Reading text >>
· · · · · · ·

# usb streaming with android jelly bean



## obermd (Mar 3, 2012)

Android doesn't treat the SD card like it treats internal memory. In order to stream from the SD card and have your steering wheel controls work you need to use the BlueTooth A2DP interface on your phone. The Chevy MyLink has this. If you have a 2012 you can swap out the PDIM in the car with the bluetooth version. See the Bluetooth Stereo AUX link in my sig for a thread on how to do this.


----------



## abhirkmv (Oct 31, 2012)

I don't understand what you mean by streaming from SD card. I can play mp3 files on my SDcard when i connect my phone via USB and control the playback using steering wheel controls (next song/ previous song).
I want to play internet radio like pandora on phone and listen to it via car stereo and be able to control the playback via steering wheels. Many services do not allow us to download music(to SD card), but let us stream over internet.
The bluetooth PDIM idea is great!
I thought about it, but the chevrolet customer support warned me that it would void the warranty. Also, at this point, I won't like to spend $100 . I'm curious to know if someone tried the jellybean approach.


----------



## obermd (Mar 3, 2012)

· · · · · · ·

Extracted entries >>
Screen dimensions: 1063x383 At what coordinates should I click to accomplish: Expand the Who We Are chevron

· · · · · · ·

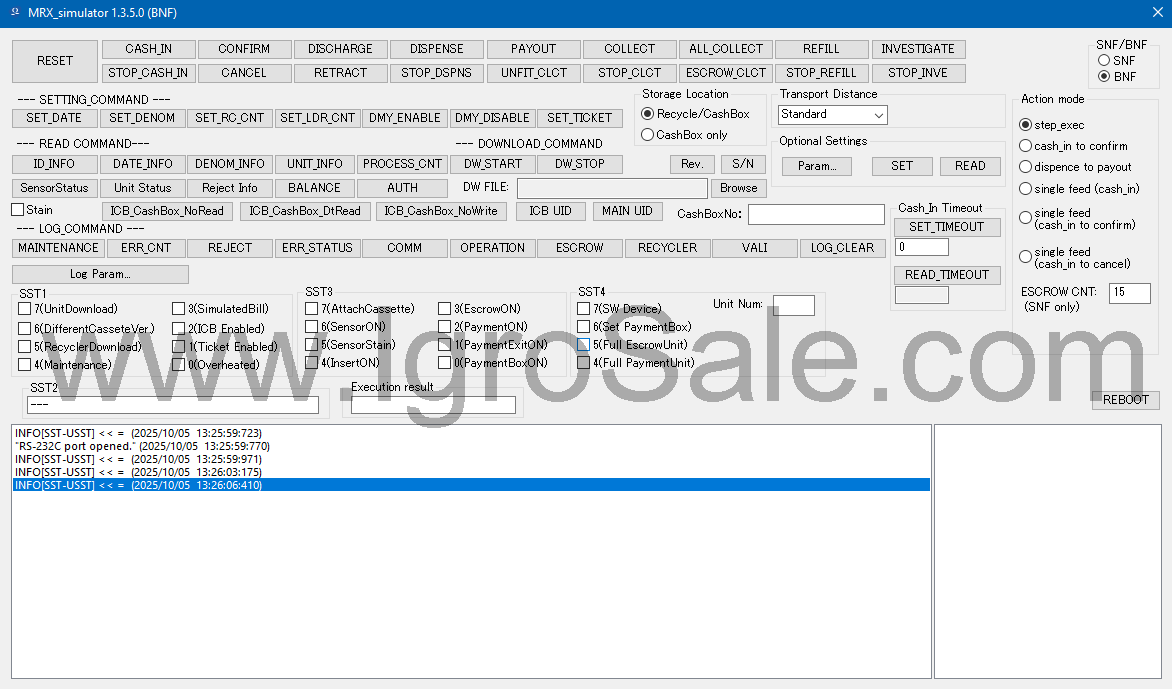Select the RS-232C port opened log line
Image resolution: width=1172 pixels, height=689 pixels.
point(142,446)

· · · · · · ·

The tasks >>
(1) Reproduce the thread word for word, from "# usb streaming" down to "to do this.".
(2) In the thread, list every post heading in order, giving each author name with its date as shown.

Completed exercise >>
(1)
# usb streaming with android jelly bean



## obermd (Mar 3, 2012)

Android doesn't treat the SD card like it treats internal memory. In order to stream from the SD card and have your steering wheel controls work you need to use the BlueTooth A2DP interface on your phone. The Chevy MyLink has this. If you have a 2012 you can swap out the PDIM in the car with the bluetooth version. See the Bluetooth Stereo AUX link in my sig for a thread on how to do this.

(2)
obermd (Mar 3, 2012)
abhirkmv (Oct 31, 2012)
obermd (Mar 3, 2012)